Paulucci had made his fortune in the Chun King line of frozen Chinese-esque foods, including pizza rolls, and also with his frozen Jeno’s Pizza. He used some of his wealth to develop the community of Heathrow.
And then he turned his sights on restaurants, opening Pasta Lovers in Heathrow in late 1989.
Actually, the Heathrow restaurant was the third – two others opened first in New York, and Paulucci had told me at the time that he got the inspiration for Pasta Lovers from a restaurant near his Essex House apartment in Manhattan.
Back then, Olive Garden was still owned by General Mills and was the only national non-pizza Italian chain. Just think about that for a minute. The owner of Chili’s had just acquired a San Antonio, Tex., restaurant called Romano’s Macaroni Grill and was set to expand it. Paulucci thought his Pasta Lovers Trattoria would earn a big share of the market.
Although there were eventually three Central Florida Pasta Lovers Trattorie, they were pretty much gone by the mid nineties.

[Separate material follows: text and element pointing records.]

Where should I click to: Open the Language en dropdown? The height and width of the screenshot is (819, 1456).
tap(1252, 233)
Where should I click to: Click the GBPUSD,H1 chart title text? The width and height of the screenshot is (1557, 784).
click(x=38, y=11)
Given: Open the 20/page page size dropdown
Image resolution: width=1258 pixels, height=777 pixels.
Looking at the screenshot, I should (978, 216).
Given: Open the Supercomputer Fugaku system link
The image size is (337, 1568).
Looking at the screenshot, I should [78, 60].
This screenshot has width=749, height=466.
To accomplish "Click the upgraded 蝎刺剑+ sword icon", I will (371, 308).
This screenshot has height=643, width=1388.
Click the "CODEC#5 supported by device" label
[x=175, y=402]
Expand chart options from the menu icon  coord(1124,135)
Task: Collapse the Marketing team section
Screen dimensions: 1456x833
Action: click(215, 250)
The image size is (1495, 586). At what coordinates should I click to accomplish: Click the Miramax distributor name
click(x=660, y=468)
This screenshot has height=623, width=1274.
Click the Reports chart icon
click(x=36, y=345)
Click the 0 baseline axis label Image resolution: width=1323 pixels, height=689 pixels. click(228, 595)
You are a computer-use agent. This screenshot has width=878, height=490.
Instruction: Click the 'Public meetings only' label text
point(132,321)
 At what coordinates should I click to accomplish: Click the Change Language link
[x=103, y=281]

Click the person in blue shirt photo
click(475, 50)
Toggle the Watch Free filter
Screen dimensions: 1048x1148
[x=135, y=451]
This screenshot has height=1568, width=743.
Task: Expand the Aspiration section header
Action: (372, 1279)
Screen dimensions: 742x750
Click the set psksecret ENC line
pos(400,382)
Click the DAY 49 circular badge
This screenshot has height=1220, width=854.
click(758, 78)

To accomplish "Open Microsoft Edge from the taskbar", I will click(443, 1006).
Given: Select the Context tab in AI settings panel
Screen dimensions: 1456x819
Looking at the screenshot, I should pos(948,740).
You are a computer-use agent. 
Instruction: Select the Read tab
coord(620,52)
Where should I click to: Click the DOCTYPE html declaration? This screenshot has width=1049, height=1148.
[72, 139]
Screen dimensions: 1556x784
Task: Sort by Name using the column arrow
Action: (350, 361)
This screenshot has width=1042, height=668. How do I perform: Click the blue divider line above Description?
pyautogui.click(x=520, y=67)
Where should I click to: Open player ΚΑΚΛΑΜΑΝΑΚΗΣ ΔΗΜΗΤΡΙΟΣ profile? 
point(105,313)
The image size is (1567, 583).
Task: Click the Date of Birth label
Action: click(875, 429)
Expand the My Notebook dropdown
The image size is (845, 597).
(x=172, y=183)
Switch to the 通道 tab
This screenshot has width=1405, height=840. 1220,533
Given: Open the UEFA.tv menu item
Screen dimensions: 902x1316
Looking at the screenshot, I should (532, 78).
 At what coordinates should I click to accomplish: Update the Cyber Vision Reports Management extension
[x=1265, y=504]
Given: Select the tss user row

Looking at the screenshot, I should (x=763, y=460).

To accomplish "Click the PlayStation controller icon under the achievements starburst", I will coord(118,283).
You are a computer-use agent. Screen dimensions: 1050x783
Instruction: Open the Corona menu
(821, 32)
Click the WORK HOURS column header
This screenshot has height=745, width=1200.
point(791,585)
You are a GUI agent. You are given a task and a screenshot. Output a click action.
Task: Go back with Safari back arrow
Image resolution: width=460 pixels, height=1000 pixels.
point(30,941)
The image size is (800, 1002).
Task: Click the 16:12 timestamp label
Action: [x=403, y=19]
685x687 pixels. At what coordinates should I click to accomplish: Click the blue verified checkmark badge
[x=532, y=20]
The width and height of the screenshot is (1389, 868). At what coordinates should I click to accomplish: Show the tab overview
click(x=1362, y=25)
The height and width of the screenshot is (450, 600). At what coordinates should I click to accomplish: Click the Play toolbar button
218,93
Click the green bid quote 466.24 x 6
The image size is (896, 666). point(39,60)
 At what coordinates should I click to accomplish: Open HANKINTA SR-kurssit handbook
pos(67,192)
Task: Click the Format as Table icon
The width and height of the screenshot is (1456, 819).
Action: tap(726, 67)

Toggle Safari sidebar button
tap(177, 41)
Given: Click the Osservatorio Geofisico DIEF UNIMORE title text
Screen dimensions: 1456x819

The Heathrow restaurant was renamed Luigino’s Pasta Lovers and Steakhouse (Luigino being Paulucci’s full first name) and actually had two sides to the restaurant – you could order the pricier steaks in the pasta side of the restaurant but you couldn’t order off of the pasta menu on the steakhouse side. It was odd.
That didn’t last either.
One of the original New York Pasta Lovers still exists in New York, in the Radio City Apartments on W. 49th Street.